Assigned task: Take the data below and extract the lines from the one with "Uncheck Admin Only for the vpsid field" to the one with "The height and width of the screenshot is (1067, 1942).", inclusive, exactly as written.

Provided information Block Start

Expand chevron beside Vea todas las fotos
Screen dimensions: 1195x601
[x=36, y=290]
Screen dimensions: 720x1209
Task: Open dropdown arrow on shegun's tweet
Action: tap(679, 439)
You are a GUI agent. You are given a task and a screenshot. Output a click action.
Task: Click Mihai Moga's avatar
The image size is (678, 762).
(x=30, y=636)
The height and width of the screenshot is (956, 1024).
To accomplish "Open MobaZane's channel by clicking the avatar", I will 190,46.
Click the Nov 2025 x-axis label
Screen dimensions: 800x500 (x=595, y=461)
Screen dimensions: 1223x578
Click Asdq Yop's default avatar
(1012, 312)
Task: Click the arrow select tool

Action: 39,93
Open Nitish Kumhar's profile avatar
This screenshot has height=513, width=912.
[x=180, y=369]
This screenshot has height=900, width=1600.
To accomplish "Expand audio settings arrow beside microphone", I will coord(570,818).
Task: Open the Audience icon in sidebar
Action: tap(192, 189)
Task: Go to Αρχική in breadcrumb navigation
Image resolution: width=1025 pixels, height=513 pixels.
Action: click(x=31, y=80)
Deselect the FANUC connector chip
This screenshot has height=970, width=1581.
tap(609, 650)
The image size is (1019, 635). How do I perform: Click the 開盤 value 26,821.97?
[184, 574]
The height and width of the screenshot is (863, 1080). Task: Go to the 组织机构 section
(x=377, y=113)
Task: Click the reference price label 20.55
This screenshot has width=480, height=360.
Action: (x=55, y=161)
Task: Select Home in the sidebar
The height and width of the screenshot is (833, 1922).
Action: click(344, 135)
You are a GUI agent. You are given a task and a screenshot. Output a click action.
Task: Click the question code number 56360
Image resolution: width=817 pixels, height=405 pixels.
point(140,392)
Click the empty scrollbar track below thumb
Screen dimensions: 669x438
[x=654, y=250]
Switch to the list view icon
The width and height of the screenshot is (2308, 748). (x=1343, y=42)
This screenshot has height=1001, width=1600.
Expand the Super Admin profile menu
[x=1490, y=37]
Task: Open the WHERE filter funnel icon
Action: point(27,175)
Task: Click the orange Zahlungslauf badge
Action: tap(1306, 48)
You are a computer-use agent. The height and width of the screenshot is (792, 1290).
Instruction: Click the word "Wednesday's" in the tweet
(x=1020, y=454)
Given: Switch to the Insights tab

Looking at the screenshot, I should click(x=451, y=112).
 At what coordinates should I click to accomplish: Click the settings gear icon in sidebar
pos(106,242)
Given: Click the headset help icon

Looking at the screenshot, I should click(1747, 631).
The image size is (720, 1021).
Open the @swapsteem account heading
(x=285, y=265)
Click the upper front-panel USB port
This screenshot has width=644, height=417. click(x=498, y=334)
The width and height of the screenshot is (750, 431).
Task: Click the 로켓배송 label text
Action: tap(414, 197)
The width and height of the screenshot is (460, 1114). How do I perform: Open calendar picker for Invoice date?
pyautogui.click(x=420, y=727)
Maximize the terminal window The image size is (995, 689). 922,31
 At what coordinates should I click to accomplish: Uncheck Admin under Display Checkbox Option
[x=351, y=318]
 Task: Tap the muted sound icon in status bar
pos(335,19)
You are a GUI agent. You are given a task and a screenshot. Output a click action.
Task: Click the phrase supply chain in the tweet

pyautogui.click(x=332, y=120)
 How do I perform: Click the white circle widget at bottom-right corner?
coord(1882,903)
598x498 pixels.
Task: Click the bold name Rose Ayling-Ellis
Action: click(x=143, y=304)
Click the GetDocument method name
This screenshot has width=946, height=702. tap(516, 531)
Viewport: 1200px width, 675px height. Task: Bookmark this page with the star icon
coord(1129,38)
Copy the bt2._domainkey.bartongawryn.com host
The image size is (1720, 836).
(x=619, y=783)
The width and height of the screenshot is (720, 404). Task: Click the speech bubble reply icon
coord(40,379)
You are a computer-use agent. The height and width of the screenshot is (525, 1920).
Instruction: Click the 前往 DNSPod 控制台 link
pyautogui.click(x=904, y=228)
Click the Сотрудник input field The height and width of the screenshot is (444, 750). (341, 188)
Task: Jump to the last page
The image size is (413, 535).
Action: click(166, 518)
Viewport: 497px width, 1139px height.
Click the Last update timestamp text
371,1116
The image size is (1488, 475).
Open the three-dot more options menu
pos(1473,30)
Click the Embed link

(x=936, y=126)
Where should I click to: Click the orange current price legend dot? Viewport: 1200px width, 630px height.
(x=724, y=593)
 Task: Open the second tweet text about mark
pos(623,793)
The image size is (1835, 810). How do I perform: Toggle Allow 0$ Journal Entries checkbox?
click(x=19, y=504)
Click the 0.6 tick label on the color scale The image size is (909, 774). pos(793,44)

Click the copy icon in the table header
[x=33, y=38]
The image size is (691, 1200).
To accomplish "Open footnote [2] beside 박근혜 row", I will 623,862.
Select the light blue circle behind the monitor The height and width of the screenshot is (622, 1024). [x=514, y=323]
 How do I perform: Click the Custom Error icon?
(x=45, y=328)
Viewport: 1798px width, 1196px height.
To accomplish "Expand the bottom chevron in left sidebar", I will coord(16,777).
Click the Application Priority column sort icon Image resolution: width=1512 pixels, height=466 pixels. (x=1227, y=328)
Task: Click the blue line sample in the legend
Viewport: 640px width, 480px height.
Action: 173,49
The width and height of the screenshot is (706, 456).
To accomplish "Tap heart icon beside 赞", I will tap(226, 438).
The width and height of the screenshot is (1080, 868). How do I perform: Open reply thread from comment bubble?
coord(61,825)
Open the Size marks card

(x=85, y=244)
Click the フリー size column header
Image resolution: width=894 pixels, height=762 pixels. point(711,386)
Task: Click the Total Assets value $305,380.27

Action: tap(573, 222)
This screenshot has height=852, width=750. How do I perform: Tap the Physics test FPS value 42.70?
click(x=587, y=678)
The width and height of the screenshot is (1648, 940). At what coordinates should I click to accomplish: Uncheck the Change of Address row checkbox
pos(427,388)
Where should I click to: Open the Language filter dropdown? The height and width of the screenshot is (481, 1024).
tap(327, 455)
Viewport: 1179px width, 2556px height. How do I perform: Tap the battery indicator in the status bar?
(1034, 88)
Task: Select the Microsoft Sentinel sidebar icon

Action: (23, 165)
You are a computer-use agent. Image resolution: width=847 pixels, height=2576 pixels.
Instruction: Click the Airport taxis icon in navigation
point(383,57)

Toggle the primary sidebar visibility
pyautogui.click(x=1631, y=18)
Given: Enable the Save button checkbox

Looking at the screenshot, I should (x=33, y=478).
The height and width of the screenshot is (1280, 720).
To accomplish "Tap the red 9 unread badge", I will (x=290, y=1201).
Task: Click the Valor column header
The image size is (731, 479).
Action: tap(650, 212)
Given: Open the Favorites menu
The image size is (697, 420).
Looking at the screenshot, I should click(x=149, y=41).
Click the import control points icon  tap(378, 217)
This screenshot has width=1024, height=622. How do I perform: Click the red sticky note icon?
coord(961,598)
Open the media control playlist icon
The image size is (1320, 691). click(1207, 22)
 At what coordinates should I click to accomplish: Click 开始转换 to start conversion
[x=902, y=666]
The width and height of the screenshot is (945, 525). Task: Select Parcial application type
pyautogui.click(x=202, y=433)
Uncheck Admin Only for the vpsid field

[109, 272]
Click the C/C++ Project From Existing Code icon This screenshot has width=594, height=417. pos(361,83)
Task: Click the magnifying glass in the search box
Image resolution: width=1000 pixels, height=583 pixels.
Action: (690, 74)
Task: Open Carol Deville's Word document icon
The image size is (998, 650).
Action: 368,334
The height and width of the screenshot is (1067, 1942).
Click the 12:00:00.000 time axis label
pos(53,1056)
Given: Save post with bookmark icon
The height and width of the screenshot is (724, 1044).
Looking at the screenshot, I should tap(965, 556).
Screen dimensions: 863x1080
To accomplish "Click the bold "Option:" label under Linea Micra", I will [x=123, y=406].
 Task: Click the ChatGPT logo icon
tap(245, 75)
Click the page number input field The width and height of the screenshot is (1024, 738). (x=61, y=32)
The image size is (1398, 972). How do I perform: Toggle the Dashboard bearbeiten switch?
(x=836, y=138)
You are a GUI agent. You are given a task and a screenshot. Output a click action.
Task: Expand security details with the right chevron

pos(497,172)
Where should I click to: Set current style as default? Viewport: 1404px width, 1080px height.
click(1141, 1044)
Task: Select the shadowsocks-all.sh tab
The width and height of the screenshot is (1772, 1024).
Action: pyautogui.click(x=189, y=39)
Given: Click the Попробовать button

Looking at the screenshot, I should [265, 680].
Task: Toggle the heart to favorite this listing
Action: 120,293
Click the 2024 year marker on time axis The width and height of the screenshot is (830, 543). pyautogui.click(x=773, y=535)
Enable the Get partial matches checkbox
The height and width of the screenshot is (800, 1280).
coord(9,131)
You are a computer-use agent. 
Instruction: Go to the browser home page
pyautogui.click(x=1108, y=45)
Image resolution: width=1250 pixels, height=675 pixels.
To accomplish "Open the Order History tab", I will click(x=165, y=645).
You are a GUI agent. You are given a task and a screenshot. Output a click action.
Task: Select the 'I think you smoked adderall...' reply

Provided information Block End

Solution for this task:
Uncheck Admin Only for the vpsid field

[109, 272]
Click the C/C++ Project From Existing Code icon This screenshot has width=594, height=417. pos(361,83)
Task: Click the magnifying glass in the search box
Image resolution: width=1000 pixels, height=583 pixels.
Action: (690, 74)
Task: Open Carol Deville's Word document icon
The image size is (998, 650).
Action: 368,334
The height and width of the screenshot is (1067, 1942).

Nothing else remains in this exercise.